In United States ex rel. Whately v. Eastwick College, the Third Circuit interpreted Escobar as requiring specific representations that, in conjunction with the claimant’s purposeful omissions, renders the ensuring claims legally false. 657 F. App’x 89, 94 (3d Cir. 2016). As such, in the Third Circuit, the only way to succeed in proving an implied certification theory of legal falsity is to provide proof of specific representations made to the government payer regarding the goods or services provided. Id. at 19. Even if the manufacturing defendants made false express representations of compliance to the retail defendants, that, according to the Court, was of no import. The sole question in the FCA analysis surrounded what representations were made to the government.
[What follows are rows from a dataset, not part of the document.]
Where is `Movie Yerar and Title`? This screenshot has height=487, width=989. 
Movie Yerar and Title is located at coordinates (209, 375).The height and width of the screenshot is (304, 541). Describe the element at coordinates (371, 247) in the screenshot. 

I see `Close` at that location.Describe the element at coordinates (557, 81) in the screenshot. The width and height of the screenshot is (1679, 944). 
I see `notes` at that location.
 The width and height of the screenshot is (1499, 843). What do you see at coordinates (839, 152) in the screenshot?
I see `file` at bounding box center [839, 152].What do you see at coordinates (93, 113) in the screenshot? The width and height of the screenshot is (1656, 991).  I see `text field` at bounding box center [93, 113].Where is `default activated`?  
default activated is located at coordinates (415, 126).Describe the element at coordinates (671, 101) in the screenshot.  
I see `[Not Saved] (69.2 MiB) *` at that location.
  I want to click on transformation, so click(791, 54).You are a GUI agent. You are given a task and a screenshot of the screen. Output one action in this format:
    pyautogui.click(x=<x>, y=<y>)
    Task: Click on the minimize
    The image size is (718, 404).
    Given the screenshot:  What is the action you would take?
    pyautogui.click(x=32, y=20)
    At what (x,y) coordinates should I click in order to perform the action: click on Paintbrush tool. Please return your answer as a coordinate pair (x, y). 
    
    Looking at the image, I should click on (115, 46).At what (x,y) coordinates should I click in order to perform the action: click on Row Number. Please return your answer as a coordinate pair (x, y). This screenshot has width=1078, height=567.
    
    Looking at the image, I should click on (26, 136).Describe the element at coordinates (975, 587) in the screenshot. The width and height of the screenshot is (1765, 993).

In analyzing the second prong of the Escobar analysis, the Court found that Plaintiffs failed to allege that this nondisclosure was material to the government’s decision to pay the reimbursements. Importantly, the Court noted that it is not enough that a government or a federal agency found a particular issue important enough to regulate. The relevant inquiry is whether the payment decision was influenced by the claimant’s purported compliance with a particular requirement. Here, however, Plaintiffs’ claim was essentially that misbranding is a basis upon which the government would have the option to refuse payment of defendants’ claims—which the Court found insufficient to show materiality.
In so holding, the Court noted that there are federal agencies equipped with the administrative power to address the Defendants’ statutory and regulatory violations and the FCA is not the vehicle for punishing “garden variety breaches” or regulatory violations. Id. at 26. In fact, the Court went so far as to conclude that allowing for FCA liability in such an instance would undermine the regulatory procedures in place for addressing Defendants’ exact kind of noncompliance.
This case represents another example of how Escobar has changed the landscape of FCA analysis in narrowing the instances where a Court will impose liability. This case also signals an important shift to deference towards regulatory agencies in an effort to minimize situations in which companies experience regulatory consequences and then find themselves involved in litigation over the same conduct. As lower courts continue to interpret and apply Escobar, we will keep you updated on the implications for False Claims Act jurisprudence.